_What is needed:_ Copy out every line of the entries below verbatim, omitting the pictures.

_Recorded information:_
::::::

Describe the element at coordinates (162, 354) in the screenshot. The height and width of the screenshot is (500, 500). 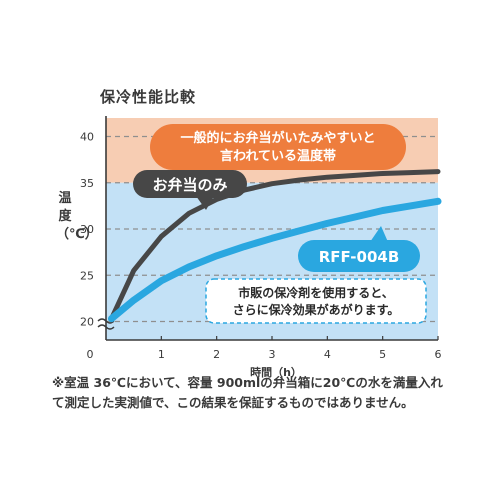
I see `x-tick-label: 1` at that location.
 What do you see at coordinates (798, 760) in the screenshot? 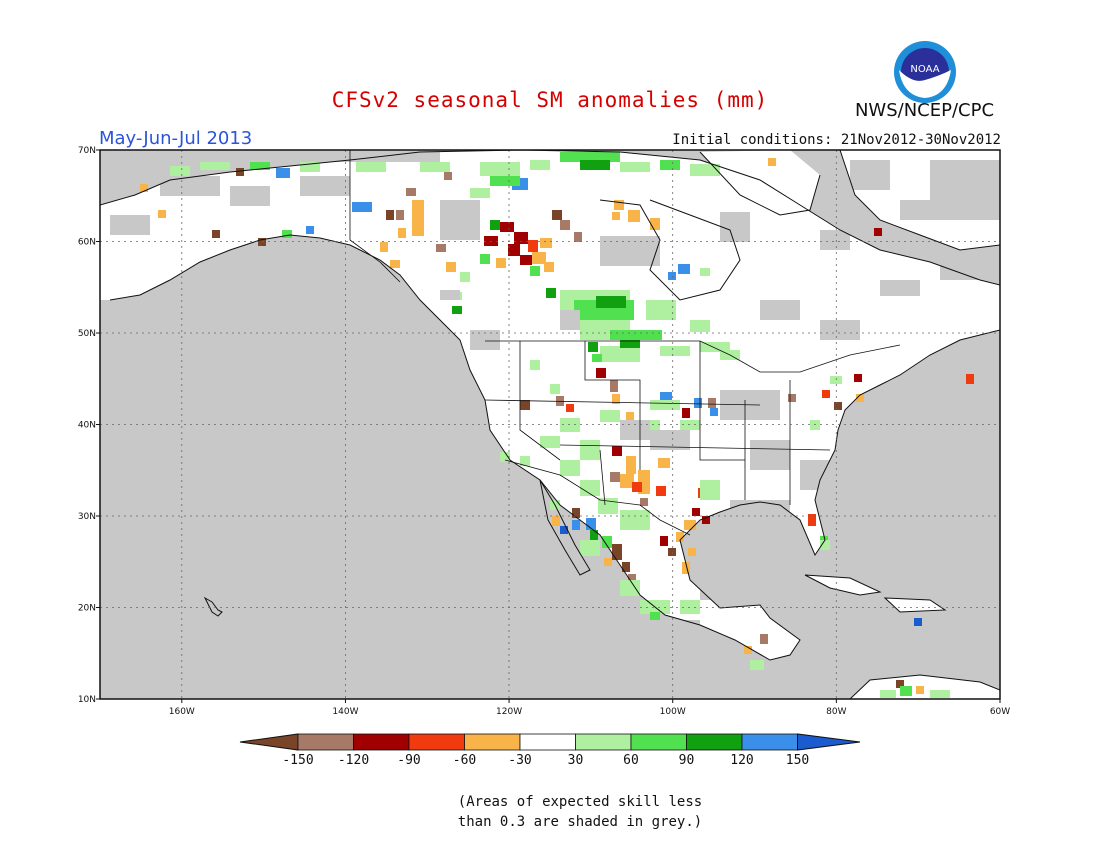
I see `legend-tick: 150` at bounding box center [798, 760].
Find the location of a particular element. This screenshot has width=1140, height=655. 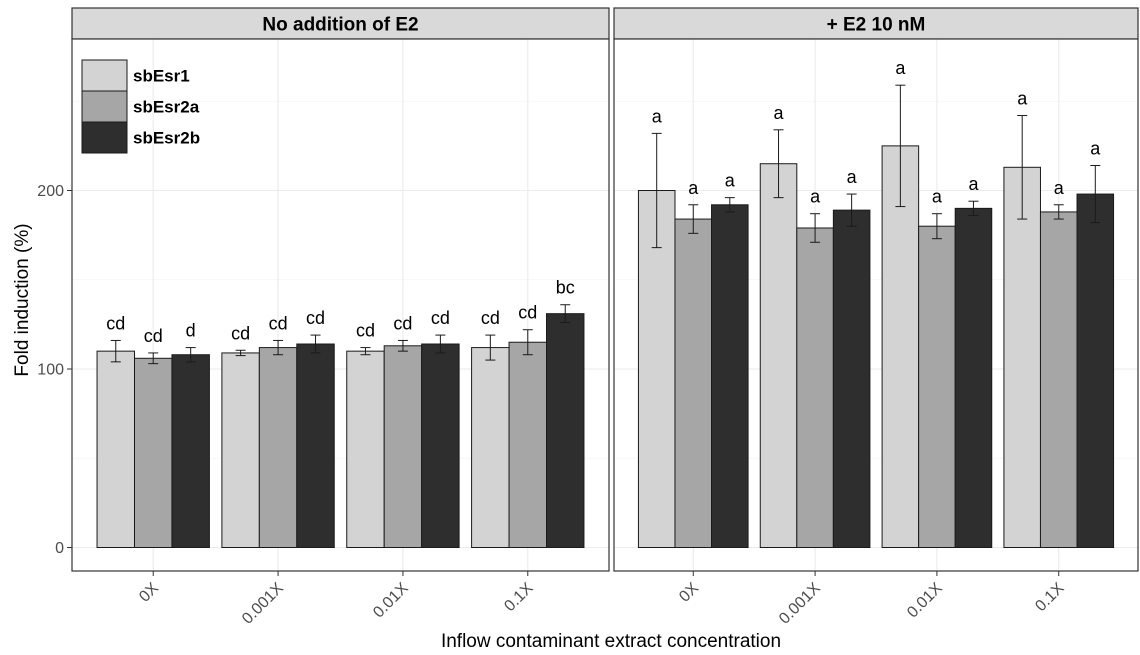

legend-key-sbEsr2a is located at coordinates (104, 106).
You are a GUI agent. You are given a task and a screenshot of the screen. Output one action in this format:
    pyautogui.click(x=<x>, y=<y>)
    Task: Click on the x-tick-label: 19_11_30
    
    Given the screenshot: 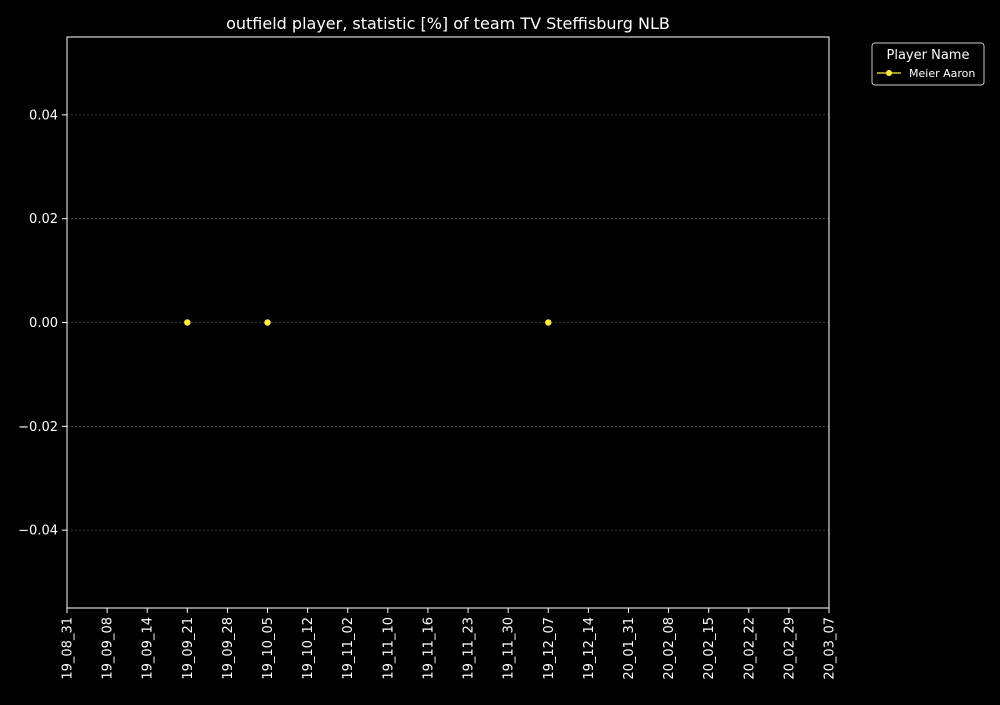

::::::

_Task output:_
Describe the element at coordinates (162, 354) in the screenshot. The height and width of the screenshot is (500, 500). 
I see `x-tick-label: 1` at that location.
 What do you see at coordinates (798, 760) in the screenshot? 
I see `legend-tick: 150` at bounding box center [798, 760].
Find the location of a particular element. This screenshot has width=1140, height=655. 

legend-key-sbEsr2a is located at coordinates (104, 106).
You are a GUI agent. You are given a task and a screenshot of the screen. Output one action in this format:
    pyautogui.click(x=<x>, y=<y>)
    Task: Click on the x-tick-label: 19_11_30
    
    Given the screenshot: 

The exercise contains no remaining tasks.